The multiple definitions listed indicate there is yet to be a consensus on the operational definition of social intelligence.

Hypothesis
The social intelligence hypothesis states that social intelligence, that is, complex socialization such as politics, romance, family relationships, quarrels, collaboration, reciprocity, and altruism,
(1) was a driving force in developing the size of human brains or "executive brains"
(2) today provides our ability to use those large brains in complex social circumstances.

This hypothesis claims that the demands of living together is what drives our need for intelligence, and that social intelligence is an evolutionary adaptation for dealing with highly complex social situations, as well as gaining and maintaining power in social groups.

Archaeologist Steve Mithen believes that there are two key evolutionary periods of human brain growth that contextualize the social intelligence hypothesis. The first was about two million years ago, when the brain more than doubled in size. Mithen believes that this growth was because people were living in larger, more complex groups, and had to keep track of more people and relationships. These changes required a greater mental capacity and, in turn, a larger brain size.

The second key growth period in human brain size occurred between 600,000 and 200,000 years ago, when the brain reached its modern size. While this growth is still not fully explained, Mithen believes that it is related to the evolution of language. Language may be the most complex cognitive task we undertake. Language is directly related to social intelligence because it is primarily used to mediate social relationships.

Social intelligence was a critical factor in brain growth. Social and cognitive complexity co-evolve.

Measurement
The social intelligence quotient (SQ) is a statistical abstraction, similar to the ‘standard score’ approach used in IQ tests, with a mean of 100. Scores of 140 or above are considered to be very high. Unlike the standard IQ test, it is not a fixed model. It leans more toward Jean Piaget's theory that intelligence is not a fixed attribute, but a complex hierarchy of information-processing skills underlying an adaptive equilibrium between the individual and the environment. Therefore, an individual can change their SQ by altering their attitudes and behavior in response to their social environment.

SQ has until recently been measured by techniques such as question and answer sessions. These sessions assess the person's pragmatic abilities to test eligibility in certain special education courses; however, some tests have been developed to measure social intelligence. This test can be used when diagnosing autism spectrum disorders. This test can also be used to check for some non-autistic or semi-autistic conditions such as semantic pragmatic disorder or SPD, schizophrenia, dyssemia and ADHD.

Some social intelligence measures exist which are self-report. Although easy to administer, there is some question as to whether self-report social intelligence measures would better be interpreted in terms of social self-efficacy (that is, one's confidence in one's ability to deal with social information).

Since low SQ individuals may not have skills necessary to communicate with customers and/or co-workers, they are most successful with minimal customer interaction, smaller groups, or independent work.
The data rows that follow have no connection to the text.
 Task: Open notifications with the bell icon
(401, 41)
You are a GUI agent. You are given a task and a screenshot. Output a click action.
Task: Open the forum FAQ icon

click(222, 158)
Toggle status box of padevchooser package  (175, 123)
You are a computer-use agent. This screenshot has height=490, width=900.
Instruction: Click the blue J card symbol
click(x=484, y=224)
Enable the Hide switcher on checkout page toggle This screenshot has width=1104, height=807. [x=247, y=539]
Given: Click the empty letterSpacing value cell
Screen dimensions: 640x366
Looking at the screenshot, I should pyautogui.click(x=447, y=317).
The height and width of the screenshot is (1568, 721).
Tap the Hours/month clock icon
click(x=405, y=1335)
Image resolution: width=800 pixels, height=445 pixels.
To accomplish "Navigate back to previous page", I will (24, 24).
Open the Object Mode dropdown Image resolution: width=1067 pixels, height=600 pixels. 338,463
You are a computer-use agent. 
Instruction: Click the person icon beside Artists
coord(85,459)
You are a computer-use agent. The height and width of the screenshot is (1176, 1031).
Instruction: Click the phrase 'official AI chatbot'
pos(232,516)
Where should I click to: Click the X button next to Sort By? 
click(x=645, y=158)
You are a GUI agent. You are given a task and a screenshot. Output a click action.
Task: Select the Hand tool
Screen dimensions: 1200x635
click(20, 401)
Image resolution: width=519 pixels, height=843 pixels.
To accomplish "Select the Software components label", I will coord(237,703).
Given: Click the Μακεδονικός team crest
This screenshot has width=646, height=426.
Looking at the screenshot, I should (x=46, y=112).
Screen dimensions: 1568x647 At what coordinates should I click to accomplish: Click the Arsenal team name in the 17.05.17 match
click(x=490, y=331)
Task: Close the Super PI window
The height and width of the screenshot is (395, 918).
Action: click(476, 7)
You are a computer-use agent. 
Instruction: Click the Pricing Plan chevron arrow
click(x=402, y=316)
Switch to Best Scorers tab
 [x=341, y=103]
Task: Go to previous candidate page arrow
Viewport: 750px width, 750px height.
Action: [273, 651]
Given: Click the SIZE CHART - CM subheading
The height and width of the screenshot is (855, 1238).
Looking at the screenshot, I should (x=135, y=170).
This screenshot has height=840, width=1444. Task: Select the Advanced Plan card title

People with SQs over 120 are considered socially skilled, and may work exceptionally well with jobs that involve direct contact and communication with other people.

George Washington University Social Intelligence Test: Is one of the only ability measures available for assessing social intelligence and was created in June 1928 by Dr.Thelma Hunt a psychologist from George Washington University. It was originally proposed as a measurement of a person's capacity to deal with people and social relationships. The test is designed to assess various social abilities which consisted of observing human behavior, social situation judgement, name & face memory and theory of mind from facial expressions. The George Washington University Social Intelligence Test revised second edition consists of items as quoted:
 Observation of human behavior
 Recognition of the mental state of the speaker
 Memory for names and faces
 Judgment in social situations
 Sense of humor

Differences from intelligence
Nicholas Humphrey points to a difference between intelligence being measured by IQ tests and social intelligence. Some autistic children are extremely intelligent because they have well developed skills of observing and memorizing information, however they have low social intelligence. For a long time, the field was dominated by behaviorism, that is, the theory that one could understand animals including humans, just by observing their behavior and finding correlations. But recent theories indicate that one must consider the inner structure behavior.

Digital age 
Social intelligence has declined in the digital age. Previously individuals would engage in conversations with people next to them in line or on the train but now they are often looking at their smartphones. Since social intelligence is learned and takes practice, experts are worried that the increase in digital communication will harm social intelligence skills.

Additional views
Social intelligence is closely related to cognition and emotional intelligence.
Research psychologists studying social cognition and social neuroscience have discovered many principles in which human social intelligence operates. In early work on this topic, psychologists Nancy Cantor and John Kihlstrom outlined the kinds of concepts people use to make sense of their social relations (e.g., "What situation am I in?, What kind of person is this?, Who is talking to me?"), the rules they use to draw inferences ("What did he mean by that?") and plan actions ("What am I going to do about it?").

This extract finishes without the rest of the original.